When the Galaxy Fold’s launch was delayed indefinitely due to durability concerns, many thought Samsung’s $2,000 bendable phone was dead in the water. Some folks like Apple enthusiast John Gruber even proclaimed that the Fold “is never going to ship and everyone knows it.”
But now, after some improvements and design changes, the Galaxy Fold is back and looking for buyers. The Fold even has an official launch (relaunch?) window slated for sometime this September (precise timing is still TBA). So what’s changed on the second take of the Galaxy Fold?
Here’s what Samsung says it has changed on the new version of the Galaxy Fold:
The top protective layer of the Infinity Flex Display has been extended beyond the bezel, making it apparent that it is an integral part of the display structure and not meant to be removed.
Galaxy Fold features additional reinforcements to better protect the device from external particles while maintaining its signature foldable experience.
The top and bottom of the hinge area have been strengthened with newly added protection caps. Additional metal layers underneath the Infinity Flex Display have been included to reinforce the protection of the display. The space between the hinge and body of Galaxy Fold has been reduced.
The first major difference is what Samsung did to the Fold’s protective polymer film.

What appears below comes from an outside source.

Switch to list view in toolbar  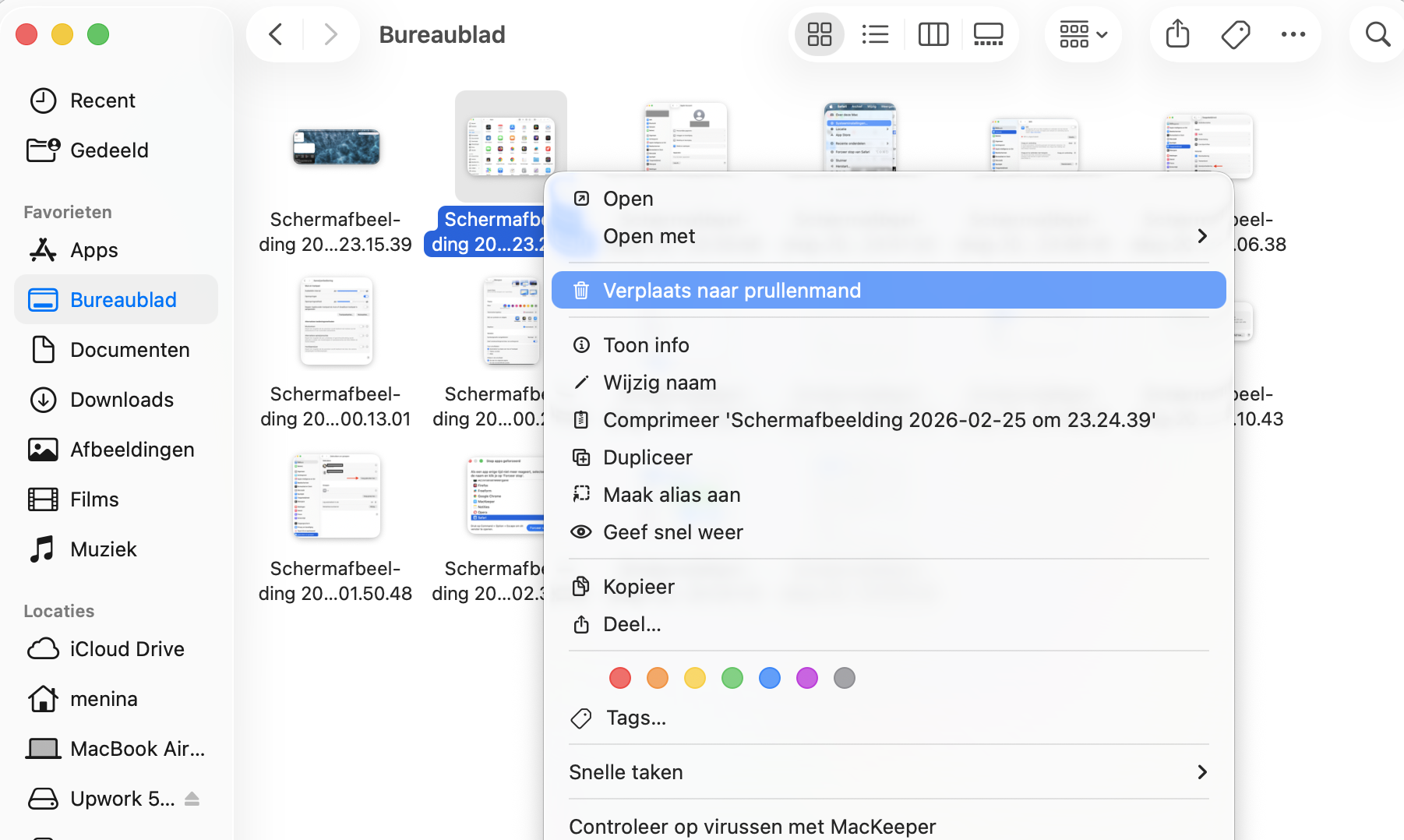876,34
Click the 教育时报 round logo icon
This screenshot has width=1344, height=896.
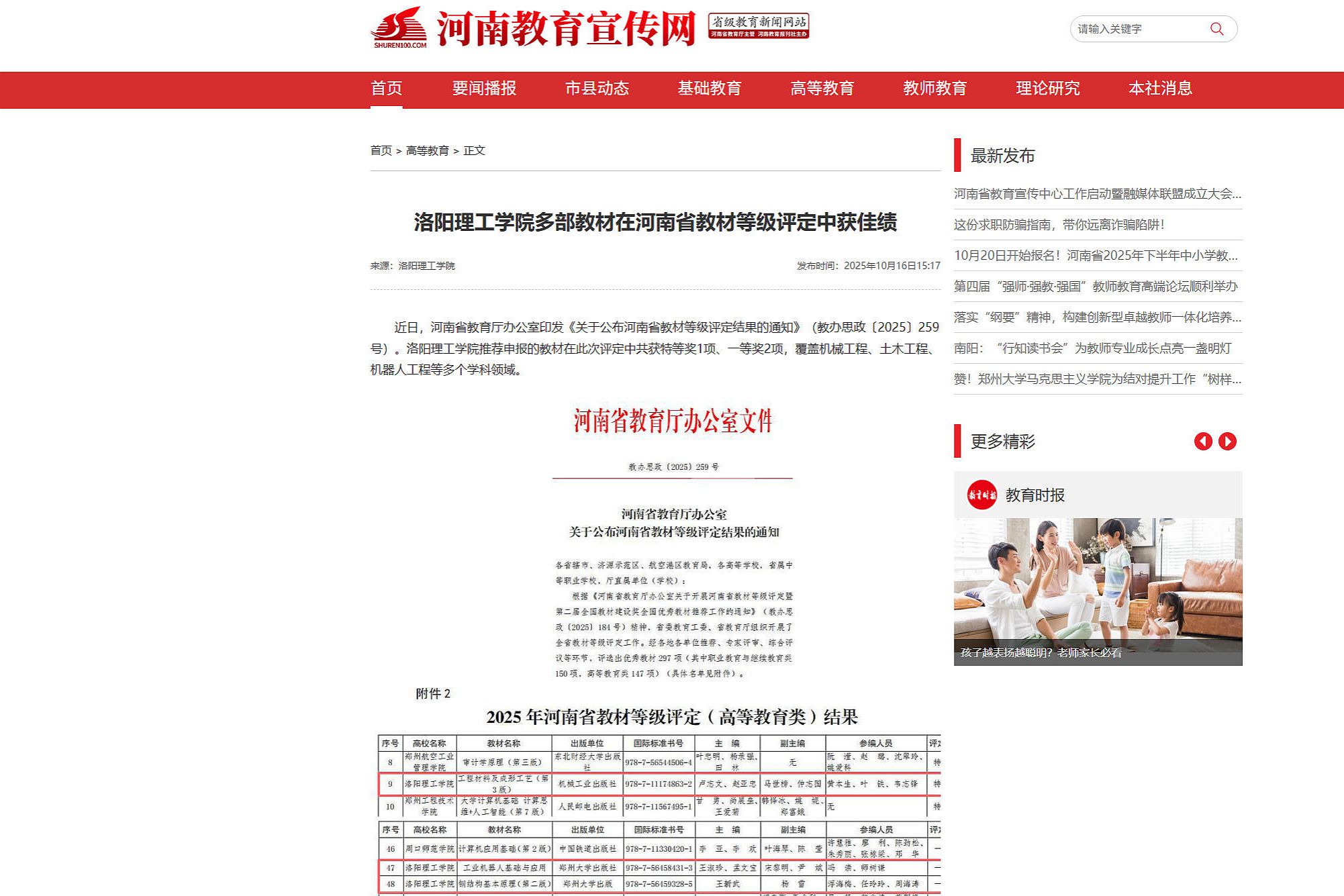coord(981,495)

Previously, the edges of the film extended to the edge of the screen (as seen in the picture below), but a small gap remained between the film and the bezel around the Fold’s display. This gave the film the appearance of a removable screen protector when, in fact, it was a critical component for maintaining the screen’s integrity.
Unfortunately, because early review units came in a box that didn’t contain a warning label telling users not to peel off the polymer film, some Galaxy Fold units were damaged when reviewers removed that polymer layer. So one big change on the revamped Galaxy Fold is that its protective polymer layer now covers the entire screen, with the edges of the film resting beneath the phone’s bezels, away from any potential prying fingers.
However, the more significant change on the new and improved Fold is how Samsung covered up the small gaps between the Fold’s screen and its hinge. Before launch, the Fold featured small openings above and below its hinge that potentially allowed foreign materials like sand or dirt to work their way inside the device and damage Samsung’s foldable display. This may be what happened to the Verge’s review unit.
That gap appears to be significantly smaller now, which could shore up the Fold’s second most obvious structural weakness. Samsung says it also reinforced the hinge with new protective caps, and added metal layers beneath the Fold’s screen to increase the display’s rigidity.
What kind of messaging will there be on or in the box about the design or protective layer?
“We will ensure care and use guidance is clearly delivered to our customers through materials in the Galaxy Fold packaging such as the quick start guide and screen cling as well as Samsung.com.”
When and how will Samsung reboot preorders?
“We are reviewing our market launch plan and we look forward to bringing Galaxy Fold to consumers soon. Availability details will be announced in the coming weeks.”
Will the Galaxy Fold cost the same $1,980 as announced at launch?
“[There are] no changes to the price.”
Whether Samsung can really keep the Fold from clouding the attention it hopes to garner for its other phones is an open question. Today’s announcement was nowhere near as comprehensive or clear as what Samsung provided with the Note 7. That means that consumers who go to buy this device when it goes on sale will be taking a very large leap of faith, trusting in Samsung’s word that it’s solved the Fold’s issues. Even if that’s true, the Galaxy Fold is likely to still be a somewhat delicate device, one that is very unlikely to ever be mainstream.